第77回読書会 2022年7月10日(日)午後2時~午後5時 

■レポーター:髙瀬、田浦

参加者:菅原、板垣、松丸、小宮山

 『八月の光』の二回目は、ジェファソンに向かうリーナが道で2人の男とすれ違い、そのうちの一人アームステッドの馬車に拾われ、彼の家に泊まらせてもらう場面までを精読した。前半の場面ではフォークナーの文体に特徴的な「ずらし方」に注目が集まった。たとえば視線に関する描写は多くあるが、登場人物同士の視線は正面から交差することはない。一方で男たちの視線により、妊婦のリーナ―が結婚指輪をしていなといった情報はめざとく「抜き取られる」。また、固有名詞の登場の仕方にも「ずらし」が見られる。男たちの名前は何度もテクスト上に出てくるが、リーナ―の名は物語の冒頭で言及されたのみで、アームステッドの妻の名「マーサ」も、何の説明もなく突然登場するのである。また返し使用される“reckon”という動詞は南部特有の用法であり(トウェイン作品にも頻出する語彙である)、正面から視線で確認しない代わりに「見なす・考える」といった意味のreckonが多用されているのではないかという意見が共有された。

もうひとつ挙がった語彙表現は、リーナが乗った馬車のラバたちの耳の間に伸びる道について、“road curved”(曲がった)ではなく“roadcarved”(刻みつけられた)という語が使用されている点である。この語を使うことで、リーナがバーチという到着地点を見据えた「距離」を意識しているのではないかという解釈が発表者からなされた。登場人物に関しては、後半で登場するマーサと若くて人生経験が浅いリーナの描かれ方の比較、アームステッドの視点や思考から組み立てられるマーサ像についても議論された。その上で、現時点でどの人物に興味を持って読んでいるかなどの意見交換も行った。(報告者:小宮山真美子)

*読書会の後、9月に開催する夏合宿@軽井沢の打ち合わせを行った。

第76回読書会 2022年5月4日(水)午後2時~午後5時 

■レポーター:菅原、小宮山

参加者:髙瀬、板垣、田浦、松丸

 今回からフォークナーの長編小説『八月の光』を読み始めた。初回にあたる今回は、フォークナーの用いる手法や基本情報を確認しながら、Chapter 1の10分の1ほどをゆっくりと時間をかけて読んだ。

 読書会では、リーナが登場する冒頭に注目が集まった。冒頭の一文では、外側からLenaを見つめる語り手の視点が、次第にリーナの視点と交差し重なっていく。また、フォークナーはリーナにアラバマやミシシッピといった実際の地名を言わせた後で、ドーンズ・ミルという架空の場所を挿入している。これらの手法からは、読者を現実世界から架空のヨクナパトーファーの世界へと徐々に誘おうとするフォークナーの意図があるだろう。

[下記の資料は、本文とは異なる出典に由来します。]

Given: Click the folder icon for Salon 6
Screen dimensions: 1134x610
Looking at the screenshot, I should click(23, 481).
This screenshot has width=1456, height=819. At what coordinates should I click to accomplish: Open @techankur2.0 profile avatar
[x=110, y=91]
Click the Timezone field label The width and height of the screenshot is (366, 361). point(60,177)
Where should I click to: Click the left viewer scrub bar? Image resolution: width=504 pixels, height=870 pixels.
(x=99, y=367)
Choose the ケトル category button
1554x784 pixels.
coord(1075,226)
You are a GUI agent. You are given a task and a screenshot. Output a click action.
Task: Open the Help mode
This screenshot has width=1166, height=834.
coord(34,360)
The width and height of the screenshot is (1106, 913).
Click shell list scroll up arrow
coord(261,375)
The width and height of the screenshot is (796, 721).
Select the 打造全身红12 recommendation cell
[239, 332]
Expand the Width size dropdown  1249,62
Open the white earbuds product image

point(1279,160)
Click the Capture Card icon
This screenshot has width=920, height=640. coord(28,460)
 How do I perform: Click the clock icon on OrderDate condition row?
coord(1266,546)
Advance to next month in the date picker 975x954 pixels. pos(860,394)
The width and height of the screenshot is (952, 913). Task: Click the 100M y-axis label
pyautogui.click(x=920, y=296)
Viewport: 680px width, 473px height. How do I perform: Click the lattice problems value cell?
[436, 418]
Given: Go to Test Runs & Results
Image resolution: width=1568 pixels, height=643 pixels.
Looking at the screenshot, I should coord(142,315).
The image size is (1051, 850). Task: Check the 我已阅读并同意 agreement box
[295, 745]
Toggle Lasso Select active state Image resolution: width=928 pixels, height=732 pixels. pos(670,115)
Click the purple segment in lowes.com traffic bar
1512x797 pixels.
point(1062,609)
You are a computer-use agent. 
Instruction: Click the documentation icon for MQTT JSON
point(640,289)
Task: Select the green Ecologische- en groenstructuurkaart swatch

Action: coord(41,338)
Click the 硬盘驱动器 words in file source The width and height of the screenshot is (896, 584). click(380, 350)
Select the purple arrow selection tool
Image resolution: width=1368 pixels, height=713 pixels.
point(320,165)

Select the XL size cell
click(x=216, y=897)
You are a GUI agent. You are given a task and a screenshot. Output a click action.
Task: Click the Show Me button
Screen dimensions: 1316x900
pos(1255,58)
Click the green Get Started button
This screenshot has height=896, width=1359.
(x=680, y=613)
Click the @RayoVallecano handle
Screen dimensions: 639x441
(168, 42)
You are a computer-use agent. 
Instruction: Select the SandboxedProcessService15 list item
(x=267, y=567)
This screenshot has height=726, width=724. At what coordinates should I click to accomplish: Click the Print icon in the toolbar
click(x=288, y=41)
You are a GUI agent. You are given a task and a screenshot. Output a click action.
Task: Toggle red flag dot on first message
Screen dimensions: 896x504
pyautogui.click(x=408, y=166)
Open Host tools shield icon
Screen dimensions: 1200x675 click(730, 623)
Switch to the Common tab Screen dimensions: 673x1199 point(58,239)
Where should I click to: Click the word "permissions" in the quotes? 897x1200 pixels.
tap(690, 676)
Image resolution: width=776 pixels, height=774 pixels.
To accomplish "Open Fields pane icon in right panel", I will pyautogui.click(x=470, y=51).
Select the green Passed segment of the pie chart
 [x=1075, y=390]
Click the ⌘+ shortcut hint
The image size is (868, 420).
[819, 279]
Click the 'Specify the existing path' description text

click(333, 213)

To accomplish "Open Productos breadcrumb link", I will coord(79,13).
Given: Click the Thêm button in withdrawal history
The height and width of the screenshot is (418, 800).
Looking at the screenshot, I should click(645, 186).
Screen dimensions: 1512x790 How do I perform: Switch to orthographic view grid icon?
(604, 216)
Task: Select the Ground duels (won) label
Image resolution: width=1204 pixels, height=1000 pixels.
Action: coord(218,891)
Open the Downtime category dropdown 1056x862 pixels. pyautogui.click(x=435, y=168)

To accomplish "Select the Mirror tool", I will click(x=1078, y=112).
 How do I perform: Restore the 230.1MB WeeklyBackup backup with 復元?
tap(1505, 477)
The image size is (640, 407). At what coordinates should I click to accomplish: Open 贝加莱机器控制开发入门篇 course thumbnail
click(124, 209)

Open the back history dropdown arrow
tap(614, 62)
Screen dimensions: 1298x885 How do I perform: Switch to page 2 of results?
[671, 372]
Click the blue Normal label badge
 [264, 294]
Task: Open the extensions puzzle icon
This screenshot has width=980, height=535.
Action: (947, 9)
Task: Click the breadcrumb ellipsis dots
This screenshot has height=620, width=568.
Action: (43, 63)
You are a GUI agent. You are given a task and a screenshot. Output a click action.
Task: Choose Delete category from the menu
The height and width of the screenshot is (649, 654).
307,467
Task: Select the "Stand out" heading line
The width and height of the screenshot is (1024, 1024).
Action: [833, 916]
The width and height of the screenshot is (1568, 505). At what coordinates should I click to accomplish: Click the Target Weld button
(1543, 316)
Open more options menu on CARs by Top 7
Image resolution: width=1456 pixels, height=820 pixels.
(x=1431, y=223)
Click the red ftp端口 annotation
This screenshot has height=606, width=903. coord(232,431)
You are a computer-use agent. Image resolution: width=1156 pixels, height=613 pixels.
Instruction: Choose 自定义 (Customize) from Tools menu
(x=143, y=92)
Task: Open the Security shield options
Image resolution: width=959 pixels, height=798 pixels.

その巧みさに一同が思わず感心する一幕もあった。

 今回の担当範囲は、実際には一瞬で流れるはずの時間の中で、過去の様々な出来事が回想されていた。イタリック体で表記される所謂内的独白に類する部分には、本人の意識だけでなく他者の言葉も侵入・浮遊する。それらの中で、リーナの社会的地位が次第に明らかになっていくようであった。

 フォークナー独特の文体に慣れず、文章の時制とその意味などを確認することに多く時間を割いたが、初心に戻って丁寧な精読を実践した回となった。(報告者:松丸彩乃)

*新学期が始まり、各自、勤務校での授業内容を報告しあい、今後の学会発表の予定を確認しあった。